Reduce block size of sumFramesGpu CUDA kernel

This commit reduces the maximum kernel block size so that (nominally) we can fit at least 3 blocks per multiprocessor (MP) instead of just 2. This was necessary because it turns out that it is register usage, rather than thread count or shared memory usage, that is limiting how many blocks can be launched per MP. Unfortunately, we don't have a way to programatically determine the register usage, so I am lowering the block size as a workaround. This commit also adds error-checking code so that such kernel launch errors are reported more transparently in the future.
Nabarb · Feb 7, 2019 · 0cd3671 · 0cd3671
1 parent f85a5e3
commit 0cd3671
Showing 1 changed file with 10 additions and 3 deletions.
diff --git a/@MoDT/mex_src/sumFramesGpu.cu b/@MoDT/mex_src/sumFramesGpu.cu
@@ -307,11 +307,11 @@ void computeFrameSums(int D, int N, int K, int T,
         cudaGetDeviceProperties(&prop, deviceNo);
         // Design for the worst-case scenario in terms of # frames per block
         int maxT_eff = 64; // I decided this
-        // Figure out how many clusters we can do and still have 2 blocks per MP
+        // Figure out how many clusters we can do and still have 3 blocks per MP
         int maxThreads = prop.maxThreadsPerMultiProcessor;
-        int maxK_thread = (maxThreads/2) / (D+1);
+        int maxK_thread = (maxThreads/3) / (D+1);
         int maxMem = prop.sharedMemPerMultiprocessor;
-        int maxK_mem = ((maxMem/2) - maxT_eff*sizeof(*d_fsLim))
+        int maxK_mem = ((maxMem/3) - maxT_eff*sizeof(*d_fsLim))

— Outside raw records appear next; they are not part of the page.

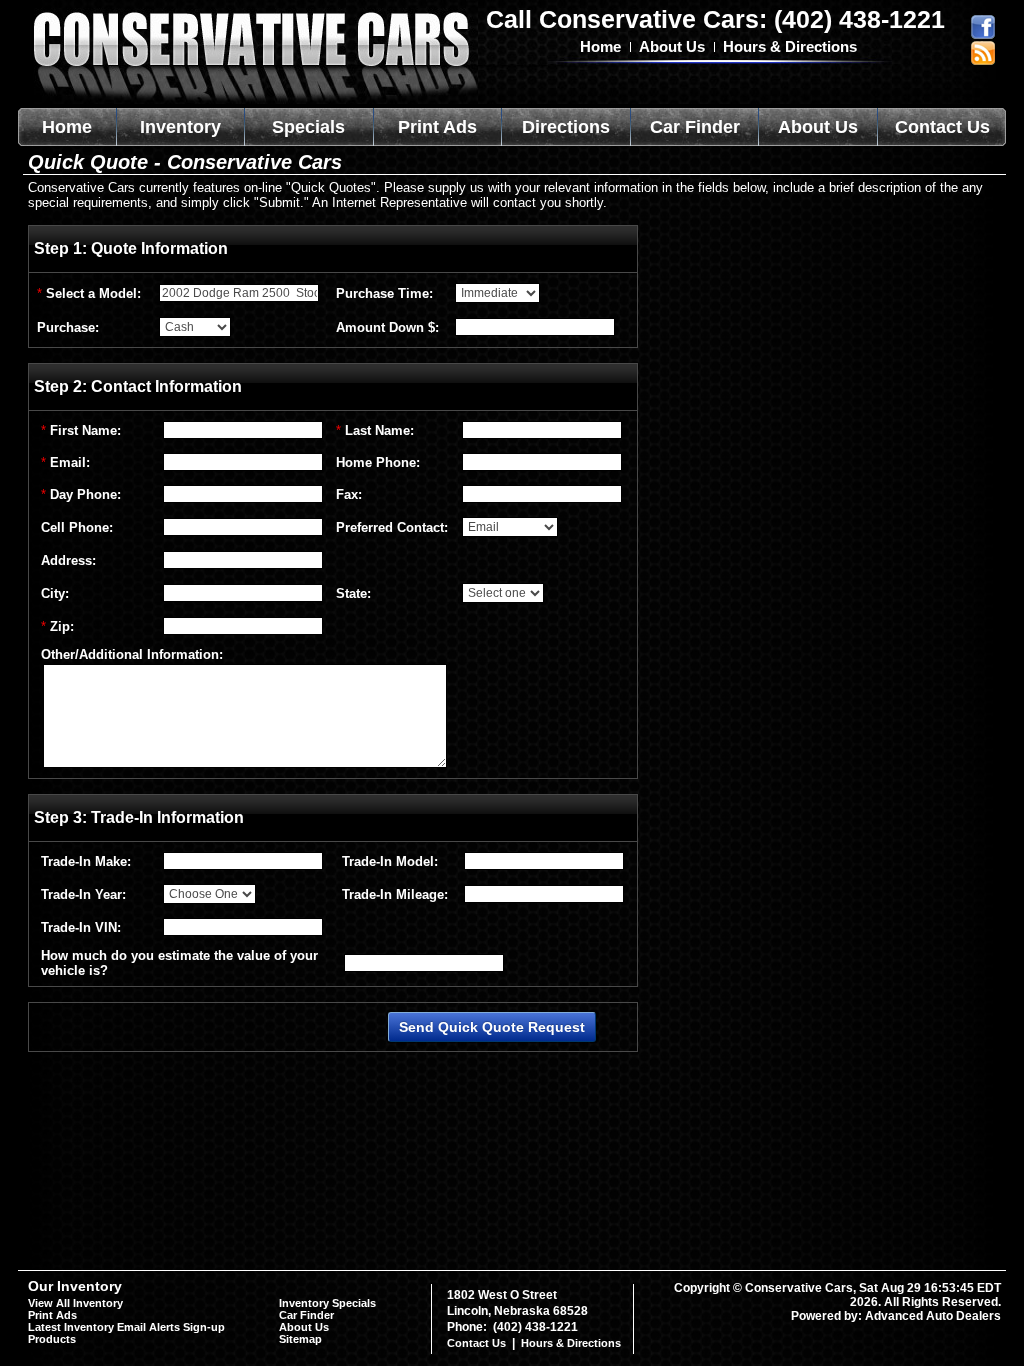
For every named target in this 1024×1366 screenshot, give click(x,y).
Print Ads (437, 127)
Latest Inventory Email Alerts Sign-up (126, 1327)
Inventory (180, 127)
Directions (566, 127)
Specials (308, 127)
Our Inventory (75, 1286)
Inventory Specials (327, 1303)
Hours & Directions (790, 46)
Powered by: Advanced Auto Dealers (896, 1316)
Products (52, 1339)
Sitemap (300, 1339)
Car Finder (695, 127)
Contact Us (942, 127)
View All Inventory (75, 1303)
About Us (672, 46)
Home (600, 46)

                        / (READ_BUFF_SZ*sizeof(numeric_t)) - D;
         int maxK = std::min(maxK_thread, maxK_mem);
         // If we can't do all of the clusters at once, try to spread them evenly
@@ -338,6 +338,13 @@ void computeFrameSums(int D, int N, int K, int T,
         // Launch the kernel
         sumFrames<<<blocksPerGrid, threadsPerBlock, memPerBlock>>>
                 (D, N, K, T, d_Y, d_wzu, d_fsLim, d_wzuY, d_sumwzu);
+        // Check for kernel launch errors
+        cudaStat = cudaGetLastError();
+        if (cudaStat != cudaSuccess) {
+            std::cout<<"kernel launch requested 32 x "<<nWarps<<" threads and ";
+            std::cout<<memPerBlock<<" mem per block."<<std::endl;
+            mexErrMsgIdAndTxt(cudaErrId, cudaGetErrorString(cudaStat));
+        }
 
     } else {
         /* For larger problems, we turn to cuBLAS */